• **REQUIRED WORK**
From the line with "You are a GUI" through the last line of the records below, both ends included, transcribe only those lines, exactly, and omit the pictures.

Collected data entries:
***
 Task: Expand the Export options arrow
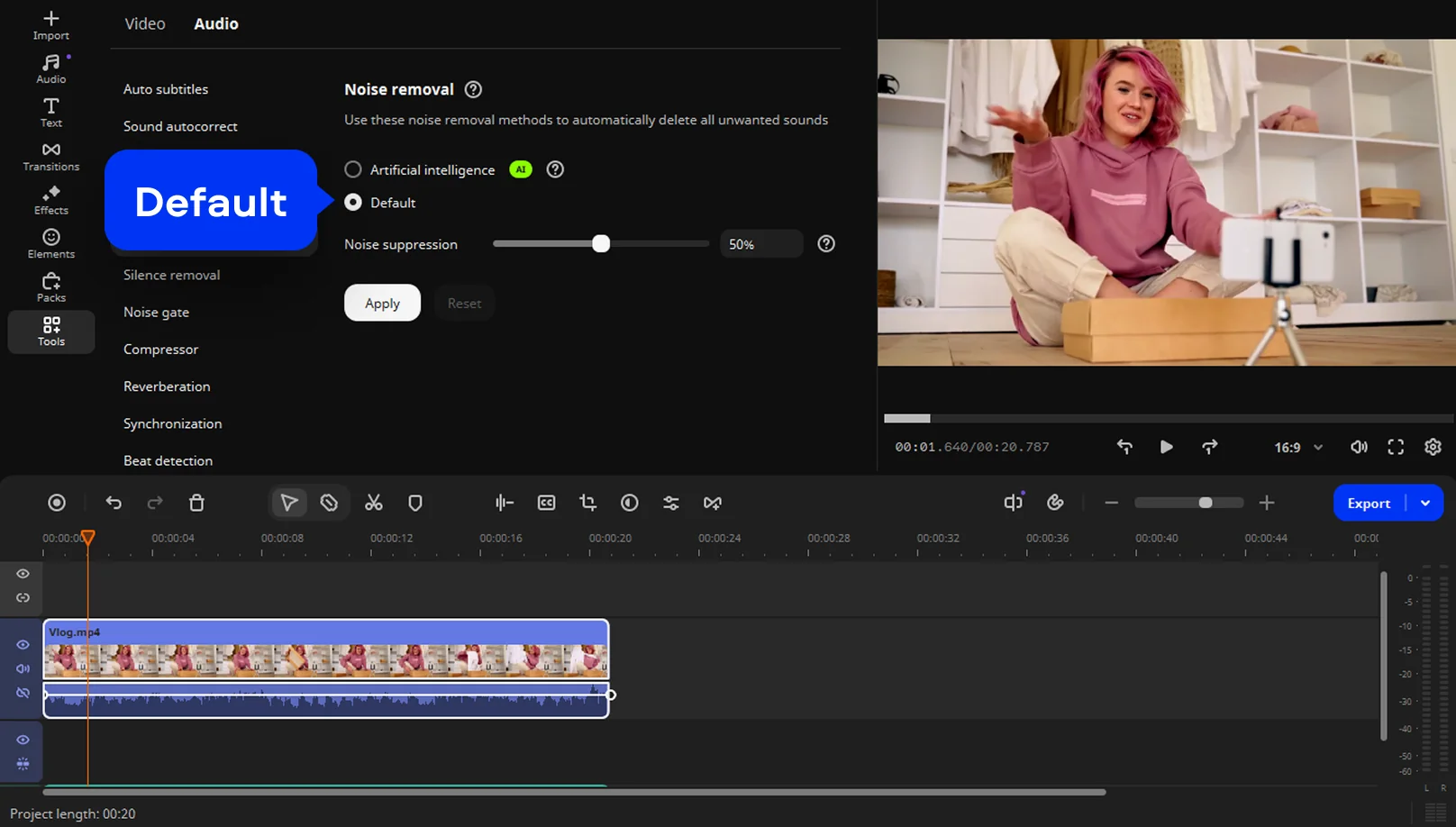coord(1425,503)
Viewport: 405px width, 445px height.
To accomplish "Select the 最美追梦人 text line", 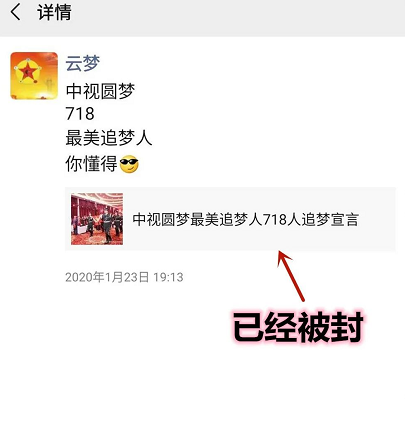I will click(109, 138).
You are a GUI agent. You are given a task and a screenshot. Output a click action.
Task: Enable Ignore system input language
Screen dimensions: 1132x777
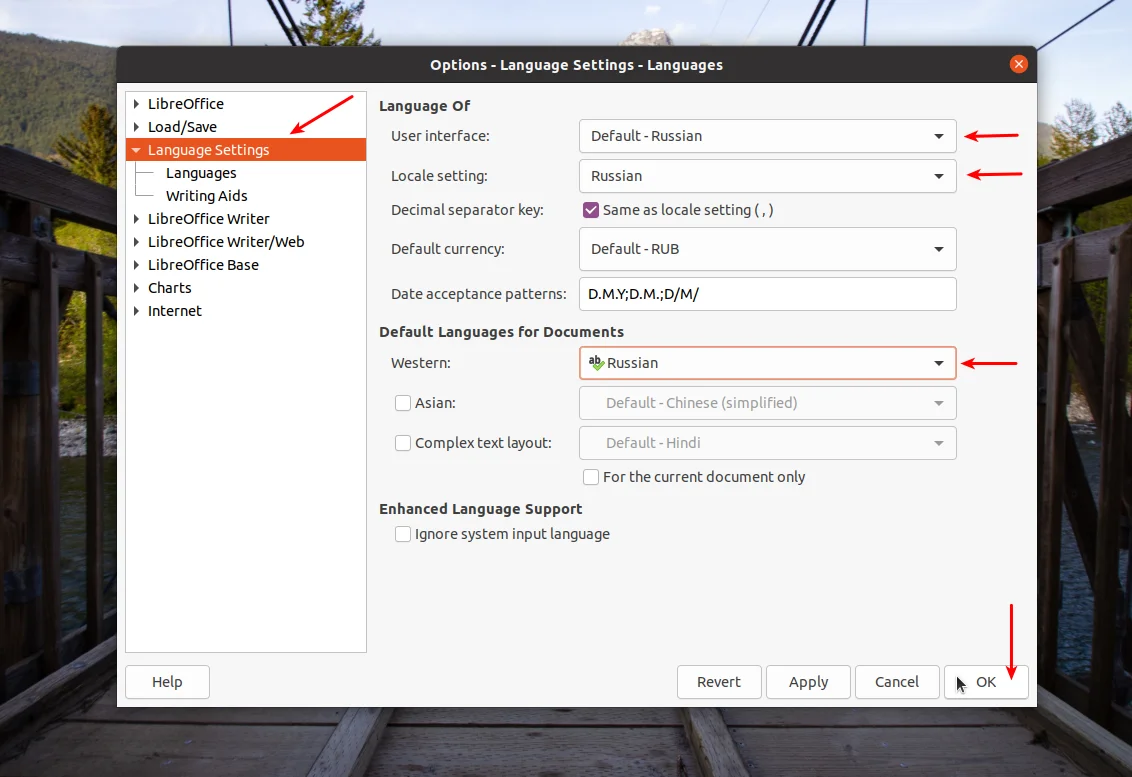click(x=403, y=534)
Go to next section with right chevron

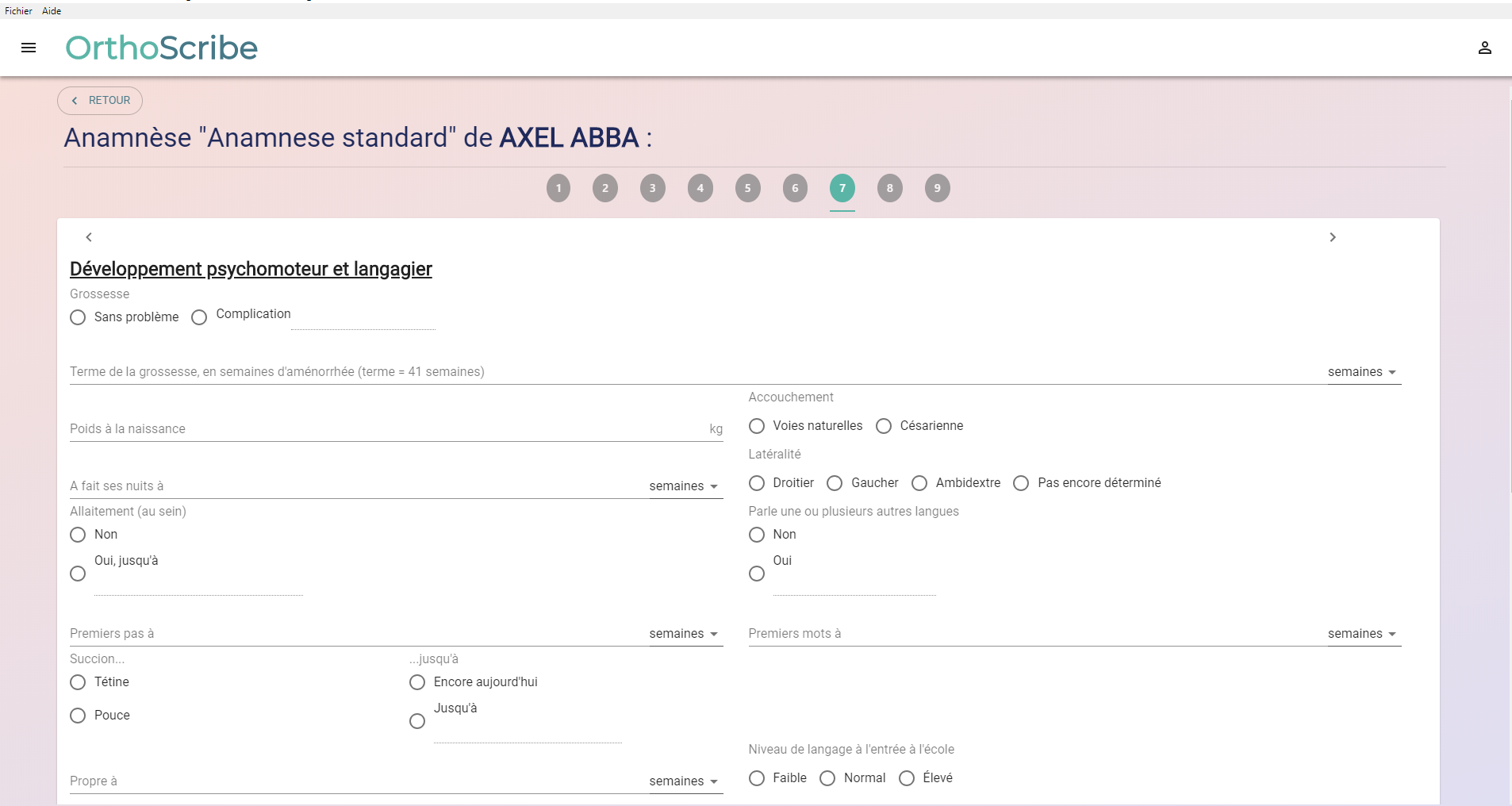[1333, 237]
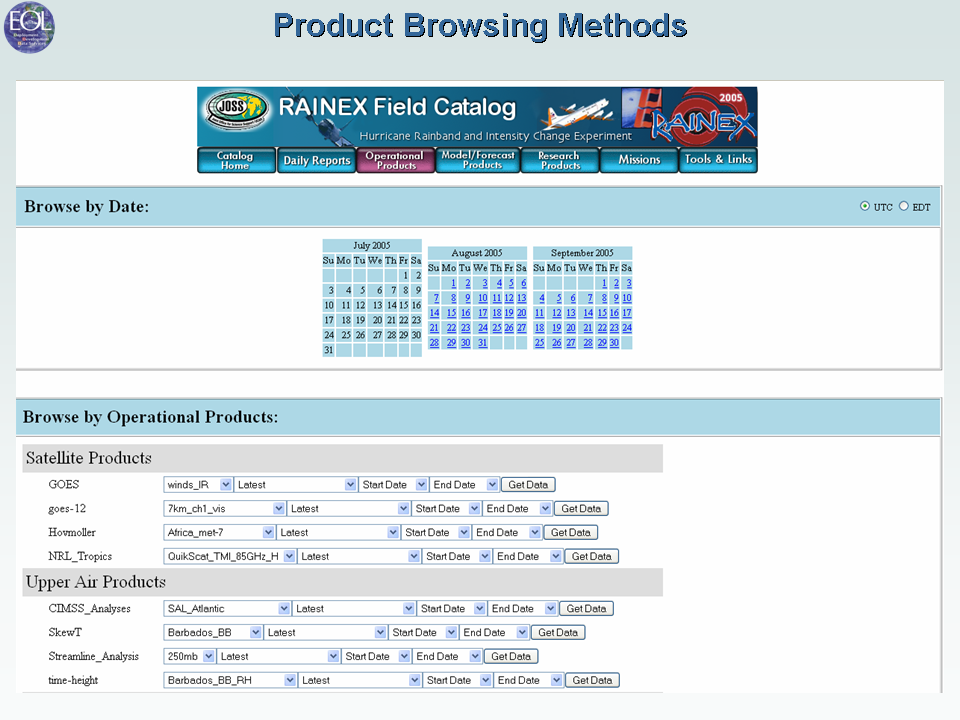Select September 30 in the calendar
This screenshot has width=960, height=720.
pyautogui.click(x=614, y=343)
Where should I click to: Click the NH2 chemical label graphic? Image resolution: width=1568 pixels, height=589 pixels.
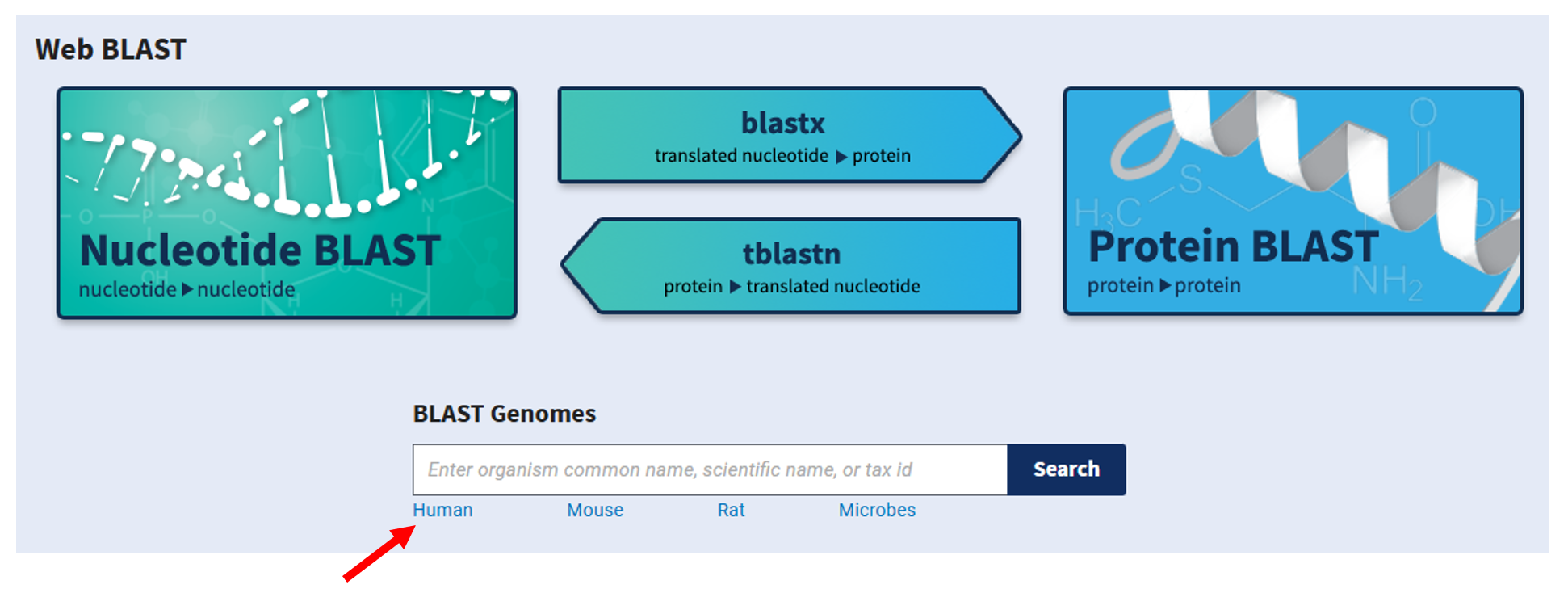click(1386, 283)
***
• **EXPECTED ANSWER**
You are a GUI agent. You are given a task and a screenshot. Output a click action.
Task: Enable Ignore system input language
Screen dimensions: 1132x777
click(x=403, y=534)
Go to next section with right chevron

[1333, 237]
Select September 30 in the calendar
This screenshot has width=960, height=720.
pyautogui.click(x=614, y=343)
Where should I click to: Click the NH2 chemical label graphic? Image resolution: width=1568 pixels, height=589 pixels.
click(1386, 283)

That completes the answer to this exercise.